Back to Vllm

Chat Smoke Test

rust/src/chat/examples/README.md

0.22.01.4 KB
Original Source

Chat Smoke Test

Start a fresh headless vllm engine:

bash
source ../vllm/.venv/bin/activate
HF_HUB_OFFLINE=1 \
VLLM_LOGGING_LEVEL=DEBUG \
VLLM_CPU_KVCACHE_SPACE=2 \
VLLM_HOST_IP=127.0.0.1 \
VLLM_LOOPBACK_IP=127.0.0.1 \
python3 -m vllm.entrypoints.cli.main serve Qwen/Qwen3-0.6B \
  --headless \
  --data-parallel-address 127.0.0.1 \
  --data-parallel-rpc-port 62100 \
  --data-parallel-size-local 1 \
  --max-model-len 512 \
  --dtype float16

Run the Rust chat smoke test through the vllm-chat interface:

bash
cargo run -p vllm-chat --example external_engine_chat_qwen -- \
  --handshake-address tcp://127.0.0.1:62100 \
  --host 127.0.0.1 \
  --prompt 'What is the capital of France?

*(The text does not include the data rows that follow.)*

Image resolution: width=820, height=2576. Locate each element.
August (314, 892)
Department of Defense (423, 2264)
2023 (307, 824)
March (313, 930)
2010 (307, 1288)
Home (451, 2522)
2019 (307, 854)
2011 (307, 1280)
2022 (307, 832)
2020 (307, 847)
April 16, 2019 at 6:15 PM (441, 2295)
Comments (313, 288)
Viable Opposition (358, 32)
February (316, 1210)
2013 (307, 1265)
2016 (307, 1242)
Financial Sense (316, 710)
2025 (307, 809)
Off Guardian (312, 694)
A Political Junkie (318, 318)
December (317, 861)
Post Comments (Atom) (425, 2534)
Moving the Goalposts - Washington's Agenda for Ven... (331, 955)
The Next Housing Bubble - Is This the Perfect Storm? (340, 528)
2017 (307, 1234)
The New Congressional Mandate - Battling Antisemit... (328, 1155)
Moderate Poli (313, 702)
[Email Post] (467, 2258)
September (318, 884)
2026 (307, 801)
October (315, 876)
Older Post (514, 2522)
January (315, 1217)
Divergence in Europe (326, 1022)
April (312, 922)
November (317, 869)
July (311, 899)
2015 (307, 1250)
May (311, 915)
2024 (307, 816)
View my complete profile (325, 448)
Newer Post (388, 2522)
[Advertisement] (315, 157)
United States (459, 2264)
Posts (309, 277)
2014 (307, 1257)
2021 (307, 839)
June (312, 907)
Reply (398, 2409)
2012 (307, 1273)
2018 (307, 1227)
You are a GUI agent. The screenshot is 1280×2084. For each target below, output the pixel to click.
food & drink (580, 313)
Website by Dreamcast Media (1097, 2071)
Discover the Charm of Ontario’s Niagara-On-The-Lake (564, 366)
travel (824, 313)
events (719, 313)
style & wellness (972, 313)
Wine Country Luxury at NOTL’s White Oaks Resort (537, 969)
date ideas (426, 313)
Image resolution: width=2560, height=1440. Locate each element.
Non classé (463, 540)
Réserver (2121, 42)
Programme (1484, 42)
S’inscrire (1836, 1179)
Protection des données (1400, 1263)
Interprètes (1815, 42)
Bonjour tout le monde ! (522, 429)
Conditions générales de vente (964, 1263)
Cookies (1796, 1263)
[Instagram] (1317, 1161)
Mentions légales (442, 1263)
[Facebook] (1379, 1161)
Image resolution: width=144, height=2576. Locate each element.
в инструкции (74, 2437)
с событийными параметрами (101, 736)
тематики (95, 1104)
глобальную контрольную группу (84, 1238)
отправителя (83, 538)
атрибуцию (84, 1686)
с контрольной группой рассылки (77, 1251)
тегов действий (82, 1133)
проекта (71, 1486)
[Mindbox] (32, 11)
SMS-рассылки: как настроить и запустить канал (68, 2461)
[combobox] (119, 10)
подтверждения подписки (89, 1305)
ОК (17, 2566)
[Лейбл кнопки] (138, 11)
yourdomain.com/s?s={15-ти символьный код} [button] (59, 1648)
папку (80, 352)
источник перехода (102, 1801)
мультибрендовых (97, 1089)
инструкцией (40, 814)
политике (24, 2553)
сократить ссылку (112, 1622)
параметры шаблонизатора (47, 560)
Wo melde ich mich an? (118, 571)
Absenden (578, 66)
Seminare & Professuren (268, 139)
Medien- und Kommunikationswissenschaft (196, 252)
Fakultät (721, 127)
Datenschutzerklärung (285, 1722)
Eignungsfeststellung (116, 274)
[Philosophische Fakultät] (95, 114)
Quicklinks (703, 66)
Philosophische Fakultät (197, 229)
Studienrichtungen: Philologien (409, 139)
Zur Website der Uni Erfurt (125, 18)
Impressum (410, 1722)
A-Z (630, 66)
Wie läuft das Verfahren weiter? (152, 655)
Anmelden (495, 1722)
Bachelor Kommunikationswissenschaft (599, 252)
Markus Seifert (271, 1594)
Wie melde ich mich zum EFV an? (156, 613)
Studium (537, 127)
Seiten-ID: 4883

Answer with one word.'

The example now defaults to Qwen/Qwen3-0.6B. The current vllm-chat request model stays text-first and supports either plain string content or OpenAI-style text blocks, while the output side now emits structured assistant events and automatically separates reasoning blocks for supported models. Tool use and multimodal inputs are still out of scope. It uses the Rust tokenizers library for the tokenizer itself, plus standard Hugging Face config files to load the chat template and EOS metadata.

IMPORTANT: Restart vllm each time you run the smoke test. The current headless engine cannot safely handle frontend reconnects after the client shuts down.